Directions for this task: Render everything from the line containing "Collapse the WP Engine hosting card" down to the end of the data as a numbered list, leaving out any blank lines.

Rows:

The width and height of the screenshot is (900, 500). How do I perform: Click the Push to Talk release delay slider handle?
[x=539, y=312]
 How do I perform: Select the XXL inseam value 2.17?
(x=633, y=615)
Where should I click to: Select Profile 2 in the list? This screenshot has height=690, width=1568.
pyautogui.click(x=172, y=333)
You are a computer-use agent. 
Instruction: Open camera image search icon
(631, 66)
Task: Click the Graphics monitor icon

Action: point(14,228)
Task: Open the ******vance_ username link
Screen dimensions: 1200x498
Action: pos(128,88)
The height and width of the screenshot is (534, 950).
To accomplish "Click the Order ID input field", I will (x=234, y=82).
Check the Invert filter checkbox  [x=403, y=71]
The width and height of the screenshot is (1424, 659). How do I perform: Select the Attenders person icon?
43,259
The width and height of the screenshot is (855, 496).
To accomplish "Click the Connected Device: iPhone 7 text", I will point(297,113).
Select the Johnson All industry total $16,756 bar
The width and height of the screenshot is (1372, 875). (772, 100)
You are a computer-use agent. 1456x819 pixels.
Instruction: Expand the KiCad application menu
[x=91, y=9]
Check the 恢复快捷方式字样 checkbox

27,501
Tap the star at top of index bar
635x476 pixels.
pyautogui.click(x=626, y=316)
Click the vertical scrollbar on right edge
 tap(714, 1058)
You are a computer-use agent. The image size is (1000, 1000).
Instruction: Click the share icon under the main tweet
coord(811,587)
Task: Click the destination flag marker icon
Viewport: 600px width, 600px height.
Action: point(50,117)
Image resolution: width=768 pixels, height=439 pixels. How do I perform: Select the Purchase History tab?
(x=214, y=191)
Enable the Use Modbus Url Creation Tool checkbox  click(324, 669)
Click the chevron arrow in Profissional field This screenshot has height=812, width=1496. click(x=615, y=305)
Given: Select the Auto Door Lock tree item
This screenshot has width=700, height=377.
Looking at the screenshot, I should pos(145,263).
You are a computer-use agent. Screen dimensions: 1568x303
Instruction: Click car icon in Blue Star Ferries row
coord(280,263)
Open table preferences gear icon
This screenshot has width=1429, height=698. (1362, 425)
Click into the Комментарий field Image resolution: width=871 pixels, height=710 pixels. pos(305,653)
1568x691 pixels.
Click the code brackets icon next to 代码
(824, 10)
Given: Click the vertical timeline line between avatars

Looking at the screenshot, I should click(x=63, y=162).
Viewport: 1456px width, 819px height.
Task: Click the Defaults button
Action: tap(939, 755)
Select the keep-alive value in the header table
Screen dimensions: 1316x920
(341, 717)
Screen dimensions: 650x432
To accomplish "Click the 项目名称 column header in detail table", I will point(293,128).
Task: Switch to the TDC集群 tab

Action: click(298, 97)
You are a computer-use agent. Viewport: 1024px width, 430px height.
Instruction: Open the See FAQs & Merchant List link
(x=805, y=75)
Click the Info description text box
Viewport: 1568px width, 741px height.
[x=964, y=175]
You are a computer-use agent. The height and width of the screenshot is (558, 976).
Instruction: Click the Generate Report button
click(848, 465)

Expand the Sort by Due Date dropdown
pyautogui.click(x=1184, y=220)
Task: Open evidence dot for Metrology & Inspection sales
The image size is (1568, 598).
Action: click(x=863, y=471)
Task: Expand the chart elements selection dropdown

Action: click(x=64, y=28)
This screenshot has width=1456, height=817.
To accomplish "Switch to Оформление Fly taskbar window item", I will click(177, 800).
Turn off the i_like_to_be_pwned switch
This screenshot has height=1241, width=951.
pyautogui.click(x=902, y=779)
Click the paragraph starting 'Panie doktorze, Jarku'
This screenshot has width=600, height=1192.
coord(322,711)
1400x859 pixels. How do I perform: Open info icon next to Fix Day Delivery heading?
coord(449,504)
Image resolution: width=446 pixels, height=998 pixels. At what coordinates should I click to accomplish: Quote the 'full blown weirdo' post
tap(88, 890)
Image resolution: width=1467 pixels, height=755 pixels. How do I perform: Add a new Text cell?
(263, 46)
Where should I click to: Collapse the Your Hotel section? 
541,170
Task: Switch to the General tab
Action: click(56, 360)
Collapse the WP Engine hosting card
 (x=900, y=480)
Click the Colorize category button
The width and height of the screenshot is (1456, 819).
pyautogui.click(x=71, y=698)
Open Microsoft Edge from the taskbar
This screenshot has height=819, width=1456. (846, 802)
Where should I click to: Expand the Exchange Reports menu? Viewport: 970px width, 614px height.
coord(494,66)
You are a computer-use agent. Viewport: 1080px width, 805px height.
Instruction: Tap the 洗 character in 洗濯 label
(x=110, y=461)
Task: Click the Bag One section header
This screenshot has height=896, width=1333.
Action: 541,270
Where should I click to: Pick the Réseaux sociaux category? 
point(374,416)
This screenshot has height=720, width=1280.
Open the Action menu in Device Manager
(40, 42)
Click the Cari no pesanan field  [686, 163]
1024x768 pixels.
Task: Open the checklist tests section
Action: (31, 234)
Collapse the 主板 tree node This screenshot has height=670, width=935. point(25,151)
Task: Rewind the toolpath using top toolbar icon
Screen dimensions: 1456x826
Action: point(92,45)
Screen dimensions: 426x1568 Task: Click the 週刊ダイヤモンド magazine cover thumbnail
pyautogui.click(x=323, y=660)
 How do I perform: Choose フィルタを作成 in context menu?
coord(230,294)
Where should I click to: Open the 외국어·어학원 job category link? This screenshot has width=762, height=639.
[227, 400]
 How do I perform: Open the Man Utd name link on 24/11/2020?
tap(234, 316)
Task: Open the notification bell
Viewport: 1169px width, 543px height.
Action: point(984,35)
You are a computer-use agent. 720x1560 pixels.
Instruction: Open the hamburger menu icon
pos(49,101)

Problem solution:
1. Collapse the WP Engine hosting card
2.  (x=900, y=480)
3. Click the Colorize category button
4. The width and height of the screenshot is (1456, 819).
5. pyautogui.click(x=71, y=698)
6. Open Microsoft Edge from the taskbar
7. This screenshot has height=819, width=1456. (846, 802)
8. Where should I click to: Expand the Exchange Reports menu? Viewport: 970px width, 614px height.
9. coord(494,66)
10. You are a computer-use agent. Viewport: 1080px width, 805px height.
11. Instruction: Tap the 洗 character in 洗濯 label
12. (x=110, y=461)
13. Task: Click the Bag One section header
14. This screenshot has height=896, width=1333.
15. Action: 541,270
16. Where should I click to: Pick the Réseaux sociaux category? 
17. point(374,416)
18. This screenshot has height=720, width=1280.
19. Open the Action menu in Device Manager
20. (40, 42)
21. Click the Cari no pesanan field  [686, 163]
22. 1024x768 pixels.
23. Task: Open the checklist tests section
24. Action: (31, 234)
25. Collapse the 主板 tree node This screenshot has height=670, width=935. point(25,151)
26. Task: Rewind the toolpath using top toolbar icon
27. Screen dimensions: 1456x826
28. Action: point(92,45)
29. Screen dimensions: 426x1568 Task: Click the 週刊ダイヤモンド magazine cover thumbnail
30. pyautogui.click(x=323, y=660)
31.  How do I perform: Choose フィルタを作成 in context menu?
32. coord(230,294)
33. Where should I click to: Open the 외국어·어학원 job category link? This screenshot has width=762, height=639.
34. [227, 400]
35.  How do I perform: Open the Man Utd name link on 24/11/2020?
36. tap(234, 316)
37. Task: Open the notification bell
38. Viewport: 1169px width, 543px height.
39. Action: point(984,35)
40. You are a computer-use agent. 720x1560 pixels.
41. Instruction: Open the hamburger menu icon
42. pos(49,101)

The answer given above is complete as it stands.